Amarillo Court of Appeals holds findings of fact and conclusions of law improper for plea to the jurisdiction and remanded annexation case for trial

Hill, et al. v City of Fair Oaks Ranch, 07-19-00037-CV (Tex. App. – Amarillo, Sep. 16, 2020)(mem. Op).

This is an annexation dispute where the Amarillo Court of Appeals reversed the grant of the City’s plea to the jurisdiction and remanded for trial.

In 2015 and 2016, the City was a general-law municipality and it did not annex any properties during those years. In 2017 it became a home-rule city and later that year adopted eleven annexation ordinances. Property owners challenged five of the ordinances. The five annexations added 20% to the City’s geographic area. The property owners challenge one annexation for violating the 1000-ft width requirement, and all five asserting they exceeded the maximum amount allowed by law for annexations. The City filed a plea to the jurisdiction, which the trial court granted. The owners appealed.

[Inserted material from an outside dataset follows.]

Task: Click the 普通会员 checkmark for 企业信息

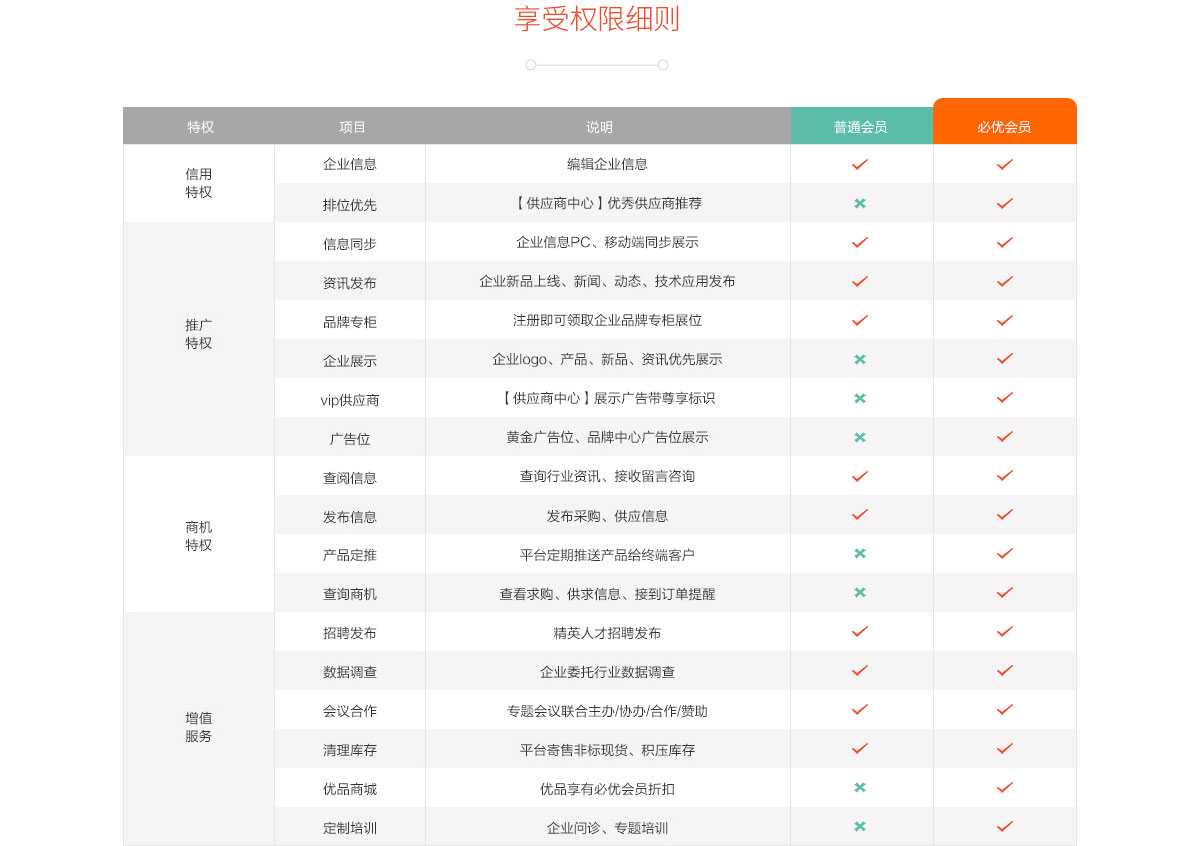Action: pyautogui.click(x=860, y=164)
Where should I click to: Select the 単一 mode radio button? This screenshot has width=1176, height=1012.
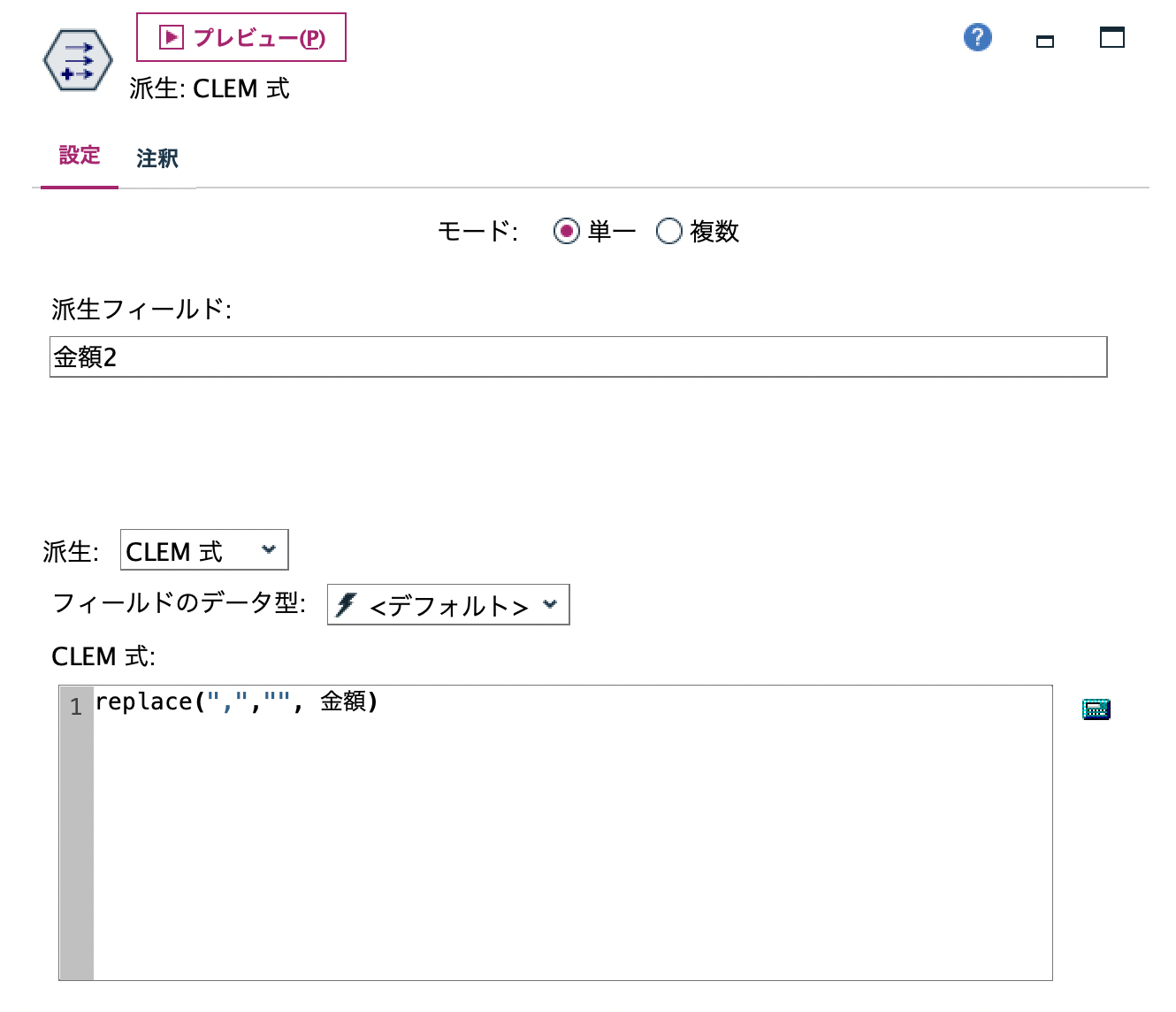(567, 231)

Chapter 43 of the Texas Local Government Code (dealing with annexation) waives immunity in limited circumstances. The issue is therefore only one of standing where owners have standing to challenge void ordinances but not procedural irregularities in the adoption process. Here, the landowners challenged the City’s involuntary annexation of the five contested areas as being void ab initio.  While the court acknowledged the owners did not properly brief the 1000-ft arguments, they did properly allege the annexations exceeded the area allowed within a given year under § 43.055.  Those allegations, if proven, would establish that the City’s annexation ordinances are void, not merely voidable.  The court determined that because the plea must be analyzed “under the rubric of a summary judgment” findings of fact and conclusions of law are not proper because there has been no conventional trial on the merits and are superfluous.  In closing, the court noted the parties “would have this court drift into the merits by engaging in statutory construction of the relevant statutes and determining whether the City violated those statutes. Such an analysis would be premature and beyond the scope of a de novo review…”  As a result, the order granting the plea was reversed and the case remanded for trial.